Luke Cage may be the most buzzed-about television show this weekend – at least until HBO’s Westworld premieres Sunday night – and there’s a good reason for that.
Once again, Marvel and Netflix have knocked it out of the park with a nuanced, multi-layered portrayal of superheroes that don’t wear colorful costumes and wage war against powerful being from another dimension.
Indeed, the primary adversary in Luke Cage is Cornell “Cottonmouth” Stokes, a Harlem businessman whose lack of superpowers doesn’t make him any less dangerous. The role is played with great relish by Mahershala Ali, who recently chatted with IGN about how the Netflix model has allowed Marvel’s storytelling to evolve in new ways:
“I would say that the audience has grown more and more savvy, and I think that the heroes themselves have pretty much stayed within a certain framework. It’s the villains that have gotten more interesting. They’ve had to get rounded out. And you’ve got to understand what triggers people, what drives them. And then so, along with that, the worlds themselves have gotten a little bit more complicated, and somewhat of a better reflection of how we all live real life.

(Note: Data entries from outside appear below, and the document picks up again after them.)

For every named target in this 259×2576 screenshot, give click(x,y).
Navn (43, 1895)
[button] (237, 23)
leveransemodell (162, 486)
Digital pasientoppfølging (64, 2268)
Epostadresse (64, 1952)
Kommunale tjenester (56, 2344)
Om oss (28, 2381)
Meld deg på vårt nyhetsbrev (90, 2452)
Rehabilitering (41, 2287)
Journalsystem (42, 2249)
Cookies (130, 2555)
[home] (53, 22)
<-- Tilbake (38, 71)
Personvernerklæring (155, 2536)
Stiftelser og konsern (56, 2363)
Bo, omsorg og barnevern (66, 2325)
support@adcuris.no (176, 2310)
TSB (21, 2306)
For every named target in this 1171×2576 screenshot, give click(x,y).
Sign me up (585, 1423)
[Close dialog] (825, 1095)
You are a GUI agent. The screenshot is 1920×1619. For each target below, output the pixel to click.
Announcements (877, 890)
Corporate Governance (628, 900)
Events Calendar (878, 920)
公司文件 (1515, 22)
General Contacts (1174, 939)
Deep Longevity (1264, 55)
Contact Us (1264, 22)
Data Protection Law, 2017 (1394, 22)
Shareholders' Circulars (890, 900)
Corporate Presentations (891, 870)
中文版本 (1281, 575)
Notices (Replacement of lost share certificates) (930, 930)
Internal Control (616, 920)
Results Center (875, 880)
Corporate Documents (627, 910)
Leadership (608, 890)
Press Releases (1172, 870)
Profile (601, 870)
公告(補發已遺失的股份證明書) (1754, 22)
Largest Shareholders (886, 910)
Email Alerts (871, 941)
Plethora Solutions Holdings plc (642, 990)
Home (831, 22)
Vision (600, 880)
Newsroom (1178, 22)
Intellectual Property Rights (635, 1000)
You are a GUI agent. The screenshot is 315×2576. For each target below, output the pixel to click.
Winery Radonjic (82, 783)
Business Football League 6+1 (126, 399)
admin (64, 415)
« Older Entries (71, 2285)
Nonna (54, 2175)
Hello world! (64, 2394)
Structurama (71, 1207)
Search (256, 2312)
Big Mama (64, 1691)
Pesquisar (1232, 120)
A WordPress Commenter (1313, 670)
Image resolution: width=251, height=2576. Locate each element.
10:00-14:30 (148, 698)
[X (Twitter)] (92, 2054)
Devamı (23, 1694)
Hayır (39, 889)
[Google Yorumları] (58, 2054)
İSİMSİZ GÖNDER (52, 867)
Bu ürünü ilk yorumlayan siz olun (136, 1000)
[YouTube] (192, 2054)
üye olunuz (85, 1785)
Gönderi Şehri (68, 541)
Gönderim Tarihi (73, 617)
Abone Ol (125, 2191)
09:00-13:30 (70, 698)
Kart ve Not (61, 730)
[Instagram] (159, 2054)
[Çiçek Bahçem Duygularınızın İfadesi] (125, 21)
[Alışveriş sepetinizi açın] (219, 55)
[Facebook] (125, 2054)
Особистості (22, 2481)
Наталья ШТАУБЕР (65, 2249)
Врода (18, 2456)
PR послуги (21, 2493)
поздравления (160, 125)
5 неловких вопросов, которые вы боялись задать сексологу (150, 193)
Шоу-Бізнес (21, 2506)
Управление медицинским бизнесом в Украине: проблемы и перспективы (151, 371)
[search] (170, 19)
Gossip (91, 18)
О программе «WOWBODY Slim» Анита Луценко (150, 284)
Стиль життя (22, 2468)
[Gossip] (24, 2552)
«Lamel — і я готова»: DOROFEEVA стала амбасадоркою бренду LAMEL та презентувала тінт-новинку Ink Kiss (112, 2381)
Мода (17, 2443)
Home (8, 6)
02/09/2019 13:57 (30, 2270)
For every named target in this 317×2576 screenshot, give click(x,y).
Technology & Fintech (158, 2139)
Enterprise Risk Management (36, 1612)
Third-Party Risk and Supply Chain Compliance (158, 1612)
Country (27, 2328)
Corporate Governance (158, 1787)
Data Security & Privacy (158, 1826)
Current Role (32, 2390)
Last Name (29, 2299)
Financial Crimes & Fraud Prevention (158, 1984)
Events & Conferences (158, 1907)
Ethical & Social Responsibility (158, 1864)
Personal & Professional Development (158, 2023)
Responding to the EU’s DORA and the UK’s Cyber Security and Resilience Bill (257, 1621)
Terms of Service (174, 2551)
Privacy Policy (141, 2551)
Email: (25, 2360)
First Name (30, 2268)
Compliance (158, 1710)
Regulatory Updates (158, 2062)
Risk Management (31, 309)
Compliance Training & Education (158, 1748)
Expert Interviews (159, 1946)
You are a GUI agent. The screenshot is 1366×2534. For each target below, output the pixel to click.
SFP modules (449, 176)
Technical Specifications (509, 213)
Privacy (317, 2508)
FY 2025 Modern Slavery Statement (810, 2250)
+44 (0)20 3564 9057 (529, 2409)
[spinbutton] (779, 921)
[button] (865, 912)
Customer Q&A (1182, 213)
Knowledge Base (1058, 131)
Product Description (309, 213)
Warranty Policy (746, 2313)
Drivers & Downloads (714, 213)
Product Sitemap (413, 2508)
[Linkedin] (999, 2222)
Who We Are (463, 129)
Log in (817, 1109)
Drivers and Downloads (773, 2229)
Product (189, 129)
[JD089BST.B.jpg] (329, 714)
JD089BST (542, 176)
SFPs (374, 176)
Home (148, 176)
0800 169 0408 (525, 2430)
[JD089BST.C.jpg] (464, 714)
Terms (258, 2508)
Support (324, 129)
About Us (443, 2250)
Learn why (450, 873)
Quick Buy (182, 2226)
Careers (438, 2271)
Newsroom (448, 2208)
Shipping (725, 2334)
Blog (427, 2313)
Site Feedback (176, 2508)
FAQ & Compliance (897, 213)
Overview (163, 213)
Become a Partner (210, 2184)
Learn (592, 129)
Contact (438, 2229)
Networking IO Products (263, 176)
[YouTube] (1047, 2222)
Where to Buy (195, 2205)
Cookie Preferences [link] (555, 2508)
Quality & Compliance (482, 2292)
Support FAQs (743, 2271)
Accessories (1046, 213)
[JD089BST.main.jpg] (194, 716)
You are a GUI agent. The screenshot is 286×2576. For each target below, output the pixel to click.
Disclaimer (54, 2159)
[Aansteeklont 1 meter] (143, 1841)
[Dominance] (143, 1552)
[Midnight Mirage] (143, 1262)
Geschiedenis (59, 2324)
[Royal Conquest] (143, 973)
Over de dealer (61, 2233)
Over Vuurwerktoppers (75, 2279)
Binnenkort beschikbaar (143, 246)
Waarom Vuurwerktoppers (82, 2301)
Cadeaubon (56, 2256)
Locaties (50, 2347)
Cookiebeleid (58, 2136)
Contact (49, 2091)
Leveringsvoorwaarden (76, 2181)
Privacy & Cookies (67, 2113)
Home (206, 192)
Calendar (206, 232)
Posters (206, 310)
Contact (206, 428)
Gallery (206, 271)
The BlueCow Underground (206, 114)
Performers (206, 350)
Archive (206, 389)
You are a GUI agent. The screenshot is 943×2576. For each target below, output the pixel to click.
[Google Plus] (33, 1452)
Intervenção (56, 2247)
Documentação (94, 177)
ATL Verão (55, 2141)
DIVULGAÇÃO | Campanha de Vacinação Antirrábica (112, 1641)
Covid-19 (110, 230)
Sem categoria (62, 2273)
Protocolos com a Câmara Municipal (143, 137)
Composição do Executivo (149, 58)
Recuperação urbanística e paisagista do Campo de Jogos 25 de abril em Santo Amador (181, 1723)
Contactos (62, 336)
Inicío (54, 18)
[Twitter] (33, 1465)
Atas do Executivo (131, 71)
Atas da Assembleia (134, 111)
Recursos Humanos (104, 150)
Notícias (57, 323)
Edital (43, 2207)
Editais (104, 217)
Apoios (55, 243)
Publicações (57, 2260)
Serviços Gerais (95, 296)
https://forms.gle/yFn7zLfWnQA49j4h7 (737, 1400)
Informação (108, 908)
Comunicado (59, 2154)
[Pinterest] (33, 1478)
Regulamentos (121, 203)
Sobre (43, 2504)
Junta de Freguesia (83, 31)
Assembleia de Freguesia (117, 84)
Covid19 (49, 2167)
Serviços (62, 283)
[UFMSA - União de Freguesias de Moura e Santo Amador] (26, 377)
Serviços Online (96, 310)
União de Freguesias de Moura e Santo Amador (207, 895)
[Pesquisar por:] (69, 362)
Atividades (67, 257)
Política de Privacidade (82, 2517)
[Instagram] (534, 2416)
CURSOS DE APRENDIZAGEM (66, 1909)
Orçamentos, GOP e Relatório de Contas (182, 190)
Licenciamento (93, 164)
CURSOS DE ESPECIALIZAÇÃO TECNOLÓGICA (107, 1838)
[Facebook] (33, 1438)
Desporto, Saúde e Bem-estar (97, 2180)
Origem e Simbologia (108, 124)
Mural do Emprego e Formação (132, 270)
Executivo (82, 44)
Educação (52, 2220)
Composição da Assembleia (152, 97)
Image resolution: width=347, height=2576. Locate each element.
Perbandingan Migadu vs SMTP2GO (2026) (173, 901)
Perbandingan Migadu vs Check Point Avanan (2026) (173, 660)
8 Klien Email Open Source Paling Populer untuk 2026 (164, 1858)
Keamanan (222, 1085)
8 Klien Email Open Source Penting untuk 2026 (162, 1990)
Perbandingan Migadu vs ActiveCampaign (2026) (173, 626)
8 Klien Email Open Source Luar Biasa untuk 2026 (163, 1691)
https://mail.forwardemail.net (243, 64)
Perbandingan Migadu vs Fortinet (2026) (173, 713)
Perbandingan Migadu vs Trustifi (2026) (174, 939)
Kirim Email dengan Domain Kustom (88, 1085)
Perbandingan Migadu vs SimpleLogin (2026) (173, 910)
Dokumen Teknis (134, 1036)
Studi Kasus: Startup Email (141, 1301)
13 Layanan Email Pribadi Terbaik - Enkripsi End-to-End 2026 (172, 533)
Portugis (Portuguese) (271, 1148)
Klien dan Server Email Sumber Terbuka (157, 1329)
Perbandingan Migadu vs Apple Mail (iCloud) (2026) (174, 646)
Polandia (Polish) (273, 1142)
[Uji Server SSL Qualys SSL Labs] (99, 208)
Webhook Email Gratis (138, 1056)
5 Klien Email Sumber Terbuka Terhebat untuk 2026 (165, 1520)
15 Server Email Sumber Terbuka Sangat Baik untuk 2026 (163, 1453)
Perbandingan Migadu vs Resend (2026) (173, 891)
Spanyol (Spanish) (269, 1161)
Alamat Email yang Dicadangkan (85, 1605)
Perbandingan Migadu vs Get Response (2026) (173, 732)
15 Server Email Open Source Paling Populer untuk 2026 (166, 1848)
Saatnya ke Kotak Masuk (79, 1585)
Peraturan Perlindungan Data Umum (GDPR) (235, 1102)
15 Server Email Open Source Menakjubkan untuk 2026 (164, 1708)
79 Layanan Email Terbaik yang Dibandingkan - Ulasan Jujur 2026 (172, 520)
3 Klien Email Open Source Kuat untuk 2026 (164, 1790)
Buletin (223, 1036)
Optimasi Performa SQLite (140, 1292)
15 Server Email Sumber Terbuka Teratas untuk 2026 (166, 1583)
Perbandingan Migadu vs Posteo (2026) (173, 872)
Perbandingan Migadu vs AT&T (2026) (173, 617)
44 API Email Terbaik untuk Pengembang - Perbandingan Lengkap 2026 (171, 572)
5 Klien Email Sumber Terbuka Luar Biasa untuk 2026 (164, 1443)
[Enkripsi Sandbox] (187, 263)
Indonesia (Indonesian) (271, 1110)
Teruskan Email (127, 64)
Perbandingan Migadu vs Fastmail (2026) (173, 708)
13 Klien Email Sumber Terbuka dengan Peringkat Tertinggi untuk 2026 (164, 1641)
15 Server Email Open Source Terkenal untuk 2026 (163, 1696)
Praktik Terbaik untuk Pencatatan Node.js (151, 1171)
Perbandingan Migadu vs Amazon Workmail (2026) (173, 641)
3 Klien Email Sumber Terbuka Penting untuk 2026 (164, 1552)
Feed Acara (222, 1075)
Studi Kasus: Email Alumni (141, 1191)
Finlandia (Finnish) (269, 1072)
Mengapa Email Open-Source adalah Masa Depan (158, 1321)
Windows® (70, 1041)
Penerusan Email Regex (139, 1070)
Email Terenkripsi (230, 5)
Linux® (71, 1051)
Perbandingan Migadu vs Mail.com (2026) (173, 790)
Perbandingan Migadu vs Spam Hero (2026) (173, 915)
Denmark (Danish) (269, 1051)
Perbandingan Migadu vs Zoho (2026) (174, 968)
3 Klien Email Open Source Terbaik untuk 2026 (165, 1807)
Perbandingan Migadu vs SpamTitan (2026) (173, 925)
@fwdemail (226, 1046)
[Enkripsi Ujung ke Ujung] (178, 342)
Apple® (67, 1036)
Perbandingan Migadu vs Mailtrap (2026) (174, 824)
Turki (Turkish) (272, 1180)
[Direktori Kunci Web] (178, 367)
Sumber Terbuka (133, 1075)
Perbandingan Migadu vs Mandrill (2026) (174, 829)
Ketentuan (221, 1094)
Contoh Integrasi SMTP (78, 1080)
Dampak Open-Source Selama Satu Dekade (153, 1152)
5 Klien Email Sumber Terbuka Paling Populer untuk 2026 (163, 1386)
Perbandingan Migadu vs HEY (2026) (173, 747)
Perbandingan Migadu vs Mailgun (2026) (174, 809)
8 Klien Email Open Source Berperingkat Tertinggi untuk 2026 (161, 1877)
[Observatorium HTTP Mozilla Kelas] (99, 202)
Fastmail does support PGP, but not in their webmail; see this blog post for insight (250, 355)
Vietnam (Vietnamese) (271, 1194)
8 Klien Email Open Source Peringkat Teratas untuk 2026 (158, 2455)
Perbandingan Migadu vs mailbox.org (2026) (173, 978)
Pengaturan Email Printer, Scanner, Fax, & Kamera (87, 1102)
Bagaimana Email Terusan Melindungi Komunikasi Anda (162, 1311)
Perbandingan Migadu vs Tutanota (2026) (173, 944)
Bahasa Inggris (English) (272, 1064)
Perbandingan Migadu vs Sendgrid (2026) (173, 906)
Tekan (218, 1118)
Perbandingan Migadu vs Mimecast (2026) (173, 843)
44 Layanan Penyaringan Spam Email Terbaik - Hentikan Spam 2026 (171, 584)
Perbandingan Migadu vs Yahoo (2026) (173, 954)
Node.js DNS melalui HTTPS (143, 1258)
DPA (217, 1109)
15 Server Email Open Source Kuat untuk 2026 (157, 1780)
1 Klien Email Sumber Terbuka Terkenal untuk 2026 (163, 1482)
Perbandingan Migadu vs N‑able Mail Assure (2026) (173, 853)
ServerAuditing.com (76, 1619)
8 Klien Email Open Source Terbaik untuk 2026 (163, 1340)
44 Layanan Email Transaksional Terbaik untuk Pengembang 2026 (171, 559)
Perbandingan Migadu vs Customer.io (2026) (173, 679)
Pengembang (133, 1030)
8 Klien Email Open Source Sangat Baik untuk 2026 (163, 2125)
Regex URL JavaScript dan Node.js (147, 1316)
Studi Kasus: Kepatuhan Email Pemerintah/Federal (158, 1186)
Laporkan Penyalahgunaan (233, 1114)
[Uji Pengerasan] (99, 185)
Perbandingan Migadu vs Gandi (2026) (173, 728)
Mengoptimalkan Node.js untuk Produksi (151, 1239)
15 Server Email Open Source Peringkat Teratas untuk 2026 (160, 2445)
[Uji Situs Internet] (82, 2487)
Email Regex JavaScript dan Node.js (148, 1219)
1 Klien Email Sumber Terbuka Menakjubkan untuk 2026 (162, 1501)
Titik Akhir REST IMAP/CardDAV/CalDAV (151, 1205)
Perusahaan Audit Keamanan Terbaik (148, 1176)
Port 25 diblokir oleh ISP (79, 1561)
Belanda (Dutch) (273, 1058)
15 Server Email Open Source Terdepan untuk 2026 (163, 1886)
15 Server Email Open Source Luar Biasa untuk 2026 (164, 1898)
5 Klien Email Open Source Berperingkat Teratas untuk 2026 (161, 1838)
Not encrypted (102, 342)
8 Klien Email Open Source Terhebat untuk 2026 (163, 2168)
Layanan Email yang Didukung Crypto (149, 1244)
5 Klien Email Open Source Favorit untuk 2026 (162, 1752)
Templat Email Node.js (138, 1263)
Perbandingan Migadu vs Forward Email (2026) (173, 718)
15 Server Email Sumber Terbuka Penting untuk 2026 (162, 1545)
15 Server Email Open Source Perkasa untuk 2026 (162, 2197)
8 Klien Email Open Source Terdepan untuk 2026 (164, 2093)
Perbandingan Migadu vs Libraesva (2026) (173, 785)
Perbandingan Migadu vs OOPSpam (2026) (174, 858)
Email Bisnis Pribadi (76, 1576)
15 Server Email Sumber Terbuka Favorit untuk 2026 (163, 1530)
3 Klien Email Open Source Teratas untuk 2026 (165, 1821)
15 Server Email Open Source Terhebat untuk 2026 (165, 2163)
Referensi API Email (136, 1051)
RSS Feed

And I’m thinking they all have grown aware that people can handle it. Because look, kids have cell phones and computers, and besides certain families who do maybe an extraordinary job monitoring their children, keeping them from certain things and away from maybe what could be considered harmful content, they’ve all seen it. They all go to school. They see stuff, they hear stuff. So to me, at this point, it’s about trying to make these projects gritty and have elements in them that reflect urban life in some way, shape or form that resonate as truthful. Because people can handle it.”
There’s no denying that Marvel’s partnership with Netflix has afforded them the opportunity to offer a more mature take on some of their superhero properties, and this corner of the Marvel Cinematic Universe is certainly darker than the cinematic stories. But as Ali himself points out, this is exactly what some people are looking for:
“That Marvel audience has matured and grown older, and there’s people who are 65 and who are Marvel fans who still want to watch content, and it has to be rooted in something that is truthful for that person who is older as well. So it has scope … And I think it’s a positive thing, because you give yourself an opportunity to capture people who are not necessarily that invested in these types of stories, who go,’Oh, this is actually good. I’ve never really been really attracted to these kind of stories, but besides the guy being able to fly, or jump around, and move things, or he’s bulletproof, this is great.’ You know what I mean? Them being able to accept and embrace something in the superhero world as a drama. I think that’s important.”
The first season of Marvel’s Luke Cage is currently streaming on Netflix.